• [Work item] For the records below, tally the lines that contain "tweet" and give only that number.

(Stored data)

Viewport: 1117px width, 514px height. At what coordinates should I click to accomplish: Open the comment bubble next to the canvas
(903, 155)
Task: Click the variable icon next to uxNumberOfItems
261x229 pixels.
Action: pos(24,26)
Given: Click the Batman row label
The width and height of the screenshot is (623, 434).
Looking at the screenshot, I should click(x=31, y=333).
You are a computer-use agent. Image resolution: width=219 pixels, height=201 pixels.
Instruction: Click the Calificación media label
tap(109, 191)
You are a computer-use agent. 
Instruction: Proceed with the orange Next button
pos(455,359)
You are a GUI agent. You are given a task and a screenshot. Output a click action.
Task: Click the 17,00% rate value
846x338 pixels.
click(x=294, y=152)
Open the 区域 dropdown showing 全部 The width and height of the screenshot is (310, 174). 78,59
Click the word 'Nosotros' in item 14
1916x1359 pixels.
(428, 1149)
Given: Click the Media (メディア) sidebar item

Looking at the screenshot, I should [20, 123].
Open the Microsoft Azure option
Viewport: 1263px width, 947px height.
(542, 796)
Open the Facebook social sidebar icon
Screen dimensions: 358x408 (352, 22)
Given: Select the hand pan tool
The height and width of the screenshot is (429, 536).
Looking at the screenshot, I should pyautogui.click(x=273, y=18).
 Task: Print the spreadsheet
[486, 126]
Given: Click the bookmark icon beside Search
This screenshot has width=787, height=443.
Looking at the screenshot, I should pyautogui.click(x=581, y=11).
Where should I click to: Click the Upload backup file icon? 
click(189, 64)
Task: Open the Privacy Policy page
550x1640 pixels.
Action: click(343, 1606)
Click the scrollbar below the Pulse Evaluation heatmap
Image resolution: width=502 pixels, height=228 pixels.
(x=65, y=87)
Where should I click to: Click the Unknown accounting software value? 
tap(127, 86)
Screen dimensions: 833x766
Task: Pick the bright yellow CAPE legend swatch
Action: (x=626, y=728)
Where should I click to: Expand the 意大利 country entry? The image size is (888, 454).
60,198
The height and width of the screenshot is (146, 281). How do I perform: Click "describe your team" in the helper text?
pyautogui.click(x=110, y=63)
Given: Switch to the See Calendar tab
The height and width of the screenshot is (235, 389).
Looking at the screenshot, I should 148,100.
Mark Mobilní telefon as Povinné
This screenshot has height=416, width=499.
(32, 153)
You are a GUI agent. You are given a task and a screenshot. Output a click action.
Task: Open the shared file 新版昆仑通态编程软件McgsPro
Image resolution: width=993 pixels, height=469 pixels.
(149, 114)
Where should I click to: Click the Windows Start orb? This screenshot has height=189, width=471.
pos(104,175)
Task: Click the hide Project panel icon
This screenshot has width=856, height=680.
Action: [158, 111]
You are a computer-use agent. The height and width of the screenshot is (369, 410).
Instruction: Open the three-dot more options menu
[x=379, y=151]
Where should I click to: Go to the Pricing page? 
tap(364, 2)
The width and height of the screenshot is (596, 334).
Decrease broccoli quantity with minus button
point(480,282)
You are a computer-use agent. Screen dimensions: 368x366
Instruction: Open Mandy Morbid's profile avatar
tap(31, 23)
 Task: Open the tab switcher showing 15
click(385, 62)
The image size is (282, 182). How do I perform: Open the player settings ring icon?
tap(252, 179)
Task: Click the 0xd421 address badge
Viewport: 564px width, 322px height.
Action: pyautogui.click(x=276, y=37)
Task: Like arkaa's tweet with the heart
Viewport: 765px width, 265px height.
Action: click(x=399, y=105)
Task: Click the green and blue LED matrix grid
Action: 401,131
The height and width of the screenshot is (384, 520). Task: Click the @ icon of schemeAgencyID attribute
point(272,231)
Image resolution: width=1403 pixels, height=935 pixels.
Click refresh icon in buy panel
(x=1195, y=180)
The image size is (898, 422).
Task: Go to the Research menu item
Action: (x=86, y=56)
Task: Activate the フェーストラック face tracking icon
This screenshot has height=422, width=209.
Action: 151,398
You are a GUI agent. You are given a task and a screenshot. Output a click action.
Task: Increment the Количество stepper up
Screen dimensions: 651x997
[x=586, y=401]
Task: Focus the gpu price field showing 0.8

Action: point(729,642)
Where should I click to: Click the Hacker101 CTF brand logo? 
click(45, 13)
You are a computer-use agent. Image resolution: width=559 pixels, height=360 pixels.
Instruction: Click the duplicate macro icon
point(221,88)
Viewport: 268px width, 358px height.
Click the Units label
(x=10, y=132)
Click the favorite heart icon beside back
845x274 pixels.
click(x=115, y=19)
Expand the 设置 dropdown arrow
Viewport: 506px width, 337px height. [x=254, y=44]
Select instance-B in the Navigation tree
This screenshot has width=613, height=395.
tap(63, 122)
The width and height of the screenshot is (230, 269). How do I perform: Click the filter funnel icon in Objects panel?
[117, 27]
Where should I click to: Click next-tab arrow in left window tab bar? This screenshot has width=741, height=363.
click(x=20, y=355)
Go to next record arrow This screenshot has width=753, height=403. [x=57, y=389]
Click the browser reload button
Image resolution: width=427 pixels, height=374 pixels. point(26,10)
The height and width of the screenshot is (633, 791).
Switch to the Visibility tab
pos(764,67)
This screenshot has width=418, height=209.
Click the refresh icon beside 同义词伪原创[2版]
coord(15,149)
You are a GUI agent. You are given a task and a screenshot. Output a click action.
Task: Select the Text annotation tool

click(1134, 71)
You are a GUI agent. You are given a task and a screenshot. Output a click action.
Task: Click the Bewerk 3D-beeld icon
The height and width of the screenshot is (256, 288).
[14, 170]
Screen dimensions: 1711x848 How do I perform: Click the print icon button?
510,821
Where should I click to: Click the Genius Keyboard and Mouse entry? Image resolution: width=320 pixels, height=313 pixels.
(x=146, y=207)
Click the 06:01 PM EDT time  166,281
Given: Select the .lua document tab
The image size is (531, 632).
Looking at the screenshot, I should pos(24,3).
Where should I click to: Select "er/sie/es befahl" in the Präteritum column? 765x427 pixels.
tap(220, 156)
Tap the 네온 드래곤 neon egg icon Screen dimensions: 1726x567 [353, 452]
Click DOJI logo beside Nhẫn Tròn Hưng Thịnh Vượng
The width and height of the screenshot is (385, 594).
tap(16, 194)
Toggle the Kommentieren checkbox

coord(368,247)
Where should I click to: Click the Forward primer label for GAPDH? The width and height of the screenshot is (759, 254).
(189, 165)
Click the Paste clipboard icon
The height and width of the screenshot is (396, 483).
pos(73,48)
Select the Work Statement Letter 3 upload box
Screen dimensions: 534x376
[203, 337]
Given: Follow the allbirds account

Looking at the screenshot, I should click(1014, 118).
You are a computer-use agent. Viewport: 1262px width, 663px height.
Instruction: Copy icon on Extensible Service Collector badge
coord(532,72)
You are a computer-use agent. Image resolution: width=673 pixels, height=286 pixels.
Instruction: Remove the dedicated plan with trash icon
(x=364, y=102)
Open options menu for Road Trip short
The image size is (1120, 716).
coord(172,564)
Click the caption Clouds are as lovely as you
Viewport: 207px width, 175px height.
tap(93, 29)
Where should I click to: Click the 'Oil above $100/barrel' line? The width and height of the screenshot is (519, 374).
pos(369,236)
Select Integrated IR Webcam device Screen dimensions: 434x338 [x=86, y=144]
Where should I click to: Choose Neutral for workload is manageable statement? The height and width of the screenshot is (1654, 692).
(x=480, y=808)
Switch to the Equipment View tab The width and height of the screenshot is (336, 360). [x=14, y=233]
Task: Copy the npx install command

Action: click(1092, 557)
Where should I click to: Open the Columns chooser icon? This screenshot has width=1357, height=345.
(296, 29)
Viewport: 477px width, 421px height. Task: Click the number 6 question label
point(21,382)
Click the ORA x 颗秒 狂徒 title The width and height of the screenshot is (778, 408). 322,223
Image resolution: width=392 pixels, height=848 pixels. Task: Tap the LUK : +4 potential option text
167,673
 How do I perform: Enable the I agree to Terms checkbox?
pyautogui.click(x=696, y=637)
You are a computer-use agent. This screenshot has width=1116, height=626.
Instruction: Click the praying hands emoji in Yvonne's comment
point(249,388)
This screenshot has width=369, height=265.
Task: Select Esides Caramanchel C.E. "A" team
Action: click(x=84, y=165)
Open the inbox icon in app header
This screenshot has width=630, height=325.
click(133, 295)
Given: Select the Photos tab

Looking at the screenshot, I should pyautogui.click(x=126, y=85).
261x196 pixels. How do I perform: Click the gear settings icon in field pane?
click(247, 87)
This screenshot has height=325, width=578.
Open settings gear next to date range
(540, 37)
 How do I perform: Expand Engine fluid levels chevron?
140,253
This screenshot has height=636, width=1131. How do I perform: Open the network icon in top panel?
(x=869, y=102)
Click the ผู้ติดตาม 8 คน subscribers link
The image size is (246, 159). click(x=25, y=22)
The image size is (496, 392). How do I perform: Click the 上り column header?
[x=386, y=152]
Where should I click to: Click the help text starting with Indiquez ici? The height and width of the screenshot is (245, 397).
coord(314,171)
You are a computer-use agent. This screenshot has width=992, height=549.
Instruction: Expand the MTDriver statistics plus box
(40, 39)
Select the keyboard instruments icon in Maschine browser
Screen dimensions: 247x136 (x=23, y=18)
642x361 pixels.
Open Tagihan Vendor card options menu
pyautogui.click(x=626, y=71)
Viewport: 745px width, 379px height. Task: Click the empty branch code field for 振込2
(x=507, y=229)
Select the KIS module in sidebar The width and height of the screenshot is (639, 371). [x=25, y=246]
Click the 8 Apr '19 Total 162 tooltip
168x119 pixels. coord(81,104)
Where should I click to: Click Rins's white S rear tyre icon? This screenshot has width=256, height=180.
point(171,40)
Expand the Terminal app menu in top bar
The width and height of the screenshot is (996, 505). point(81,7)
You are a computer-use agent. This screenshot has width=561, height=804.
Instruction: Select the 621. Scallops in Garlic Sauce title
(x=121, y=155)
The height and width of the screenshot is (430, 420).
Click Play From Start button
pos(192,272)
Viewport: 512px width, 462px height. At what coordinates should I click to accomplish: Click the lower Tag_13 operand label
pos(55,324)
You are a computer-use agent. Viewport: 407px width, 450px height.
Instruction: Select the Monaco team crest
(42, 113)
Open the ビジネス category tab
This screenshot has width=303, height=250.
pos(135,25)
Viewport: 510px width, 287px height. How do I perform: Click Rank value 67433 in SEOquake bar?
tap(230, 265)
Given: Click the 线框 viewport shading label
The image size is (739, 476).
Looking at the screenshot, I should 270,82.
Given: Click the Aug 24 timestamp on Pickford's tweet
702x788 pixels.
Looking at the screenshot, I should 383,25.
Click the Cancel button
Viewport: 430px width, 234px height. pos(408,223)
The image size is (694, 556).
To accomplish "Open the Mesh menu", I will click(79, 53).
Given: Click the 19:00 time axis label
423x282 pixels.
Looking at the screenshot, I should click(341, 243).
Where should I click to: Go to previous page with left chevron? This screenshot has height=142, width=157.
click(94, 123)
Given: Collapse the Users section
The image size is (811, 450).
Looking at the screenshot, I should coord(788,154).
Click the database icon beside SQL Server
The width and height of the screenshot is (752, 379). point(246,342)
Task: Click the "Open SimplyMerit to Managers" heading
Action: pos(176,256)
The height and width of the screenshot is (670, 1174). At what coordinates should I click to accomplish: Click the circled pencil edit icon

• [Finished task] 2